__GOAL OF THE EXERCISE__. Lines with "icon": how many are there in the listing below? Reply with the number only.

__DATA FOR ANALYSIS__.
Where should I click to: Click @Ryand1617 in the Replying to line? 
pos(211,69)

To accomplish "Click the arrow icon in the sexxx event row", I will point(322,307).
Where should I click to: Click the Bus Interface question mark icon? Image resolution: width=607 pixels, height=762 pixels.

* * *

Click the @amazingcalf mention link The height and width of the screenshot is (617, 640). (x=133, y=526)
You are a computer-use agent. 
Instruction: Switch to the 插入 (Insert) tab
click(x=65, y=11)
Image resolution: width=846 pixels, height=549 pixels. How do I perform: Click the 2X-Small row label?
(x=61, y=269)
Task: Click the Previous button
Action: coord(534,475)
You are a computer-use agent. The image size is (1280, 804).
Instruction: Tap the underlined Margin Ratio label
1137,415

__COMPLETED EXERCISE__. 2